With the release of the Intergovernmental Panel on Biodiversity and Ecosystem Service (IPBES) Global Assessment, the publication of Ireland’s Sixth National Report to the Convention on Biological Diversity (CBD) and subsequent cross-party support for the Dáil motion declaring “a climate and biodiversity emergency” in Ireland, now more than ever before has there been a clear need for key performance indicators on the protection of wild Ireland.

The National Biodiversity Indicators, collated by the National Biodiversity Data Centre in support of the Department of Culture, Heritage and the Gaeltacht (National Parks and Wildlife Service), provide this framework and the latest report is now available to download from their website (

“The 52 indicators underpinning this latest assessment represent a range of direct metrics such as the growth in protected areas or changes in insect populations, but also indirect indicators like changing attitudes towards wildlife protection or the number of local authority biodiversity action plans currently in place.”, said Dr. Tomás Murray, Senior Ecologist at the National Biodiversity Data Centre and coordinator of the project. “Overall, we’re making clear progress in only 31% of the indicators, with progress in 65% being either static or poor and another 4% are of uncertain status”.

“The greatest gains over the five years or so, have been in awareness and knowledge of Irish biodiversity. As an example, in the latest European surveys on attitudes to wildlife protection now over 90% of Irish people agree that looking after nature is essential in tackling climate change, and at 4.2 million there are now three times the number of biological records in the Data Centre as we had 10 years ago.”

In contrast, certain measures that directly relate to governmental actions that safeguard Irish biodiversity are far from positive. Based on data from the Central Statistics Office the level of national expenditure on biodiversity in 2016, the latest year available, was €143 million: 27% below the preceding five-year average and 47% below the 10-year average.  If this trend continues, key national policies such as the National Biodiversity Action Plan 2017-2021 will be not fully implemented due to lack of resources.
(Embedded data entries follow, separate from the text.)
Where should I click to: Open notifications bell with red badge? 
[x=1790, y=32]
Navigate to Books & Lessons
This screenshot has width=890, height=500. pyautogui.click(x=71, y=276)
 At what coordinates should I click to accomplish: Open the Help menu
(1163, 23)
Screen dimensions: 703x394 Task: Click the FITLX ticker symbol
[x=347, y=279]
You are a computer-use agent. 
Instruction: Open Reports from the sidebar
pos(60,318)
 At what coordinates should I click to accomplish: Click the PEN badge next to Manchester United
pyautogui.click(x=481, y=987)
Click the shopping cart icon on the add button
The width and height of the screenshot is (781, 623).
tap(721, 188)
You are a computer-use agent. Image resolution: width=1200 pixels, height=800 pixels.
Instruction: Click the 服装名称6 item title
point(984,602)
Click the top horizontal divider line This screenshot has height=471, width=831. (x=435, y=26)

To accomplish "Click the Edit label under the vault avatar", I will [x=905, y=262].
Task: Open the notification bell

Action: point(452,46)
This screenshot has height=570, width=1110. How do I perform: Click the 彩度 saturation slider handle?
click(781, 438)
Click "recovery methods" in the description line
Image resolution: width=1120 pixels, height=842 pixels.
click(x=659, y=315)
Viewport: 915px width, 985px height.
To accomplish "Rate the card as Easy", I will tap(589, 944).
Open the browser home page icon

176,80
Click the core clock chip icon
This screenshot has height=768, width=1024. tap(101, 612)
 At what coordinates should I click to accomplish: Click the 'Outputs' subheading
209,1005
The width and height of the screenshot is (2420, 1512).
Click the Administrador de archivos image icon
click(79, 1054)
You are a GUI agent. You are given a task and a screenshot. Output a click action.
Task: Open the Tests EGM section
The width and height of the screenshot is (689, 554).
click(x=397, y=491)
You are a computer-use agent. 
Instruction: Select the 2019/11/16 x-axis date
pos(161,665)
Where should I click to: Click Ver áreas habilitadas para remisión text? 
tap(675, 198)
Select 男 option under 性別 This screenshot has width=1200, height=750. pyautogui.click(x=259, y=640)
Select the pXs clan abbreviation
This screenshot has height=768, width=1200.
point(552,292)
Dr. Murray emphasises that there is always a lag time from when policies and programmes are implemented to when it is possible to detect their impact on wild plants and animals, but despite recent efforts to protect and restore nature in Ireland: “Fundamentally, the current status of Irish wildlife remains precarious. 91% of our habitats designated under EU law are ‘inadequate’ or ‘bad’ status, the number of high impact invasive alien species introduced into Ireland over the past 50 years has increased 183% and 90% of our species have yet to have their risk of extinction assessed.”

Ireland is a signatory to the UN Convention on Biological Diversity (CBD) and is committed to the biodiversity goals and targets set out in the Convention’s Strategic Plan for Biodiversity 2011-2020. The 20 biodiversity targets, commonly known as the Aichi 2020 Biodiversity Targets, relate to the sustainable management and use of the world’s biological resources and cover a broad range of actions, including mainstreaming biodiversity conservation across government and society, and reducing pressures on biodiversity and promoting its sustainable use. To help focus conservation effort and support the development of evidence-based metrics to measure progress on achieving international biodiversity targets, the CBD-mandated Biodiversity Indicator Partnership was established in 2007 to provide guidance to nation states in developing National Biodiversity Indicators.

“At a time when biodiversity is under increasing pressure, it is essential that we have a broad set of national indicators that objectively can track how Ireland is doing on meeting its biodiversity commitments”, said Dr. Liam Lysaght, Director of the National Biodiversity Data Centre. “The challenge for the National Biodiversity Data Centre is to expand its work programme so that the evidence base for how biodiversity changing is sufficiently detailed and robust to detect changes at the local and national level. This has become all the more important now, as we see the impact of climate change” he added.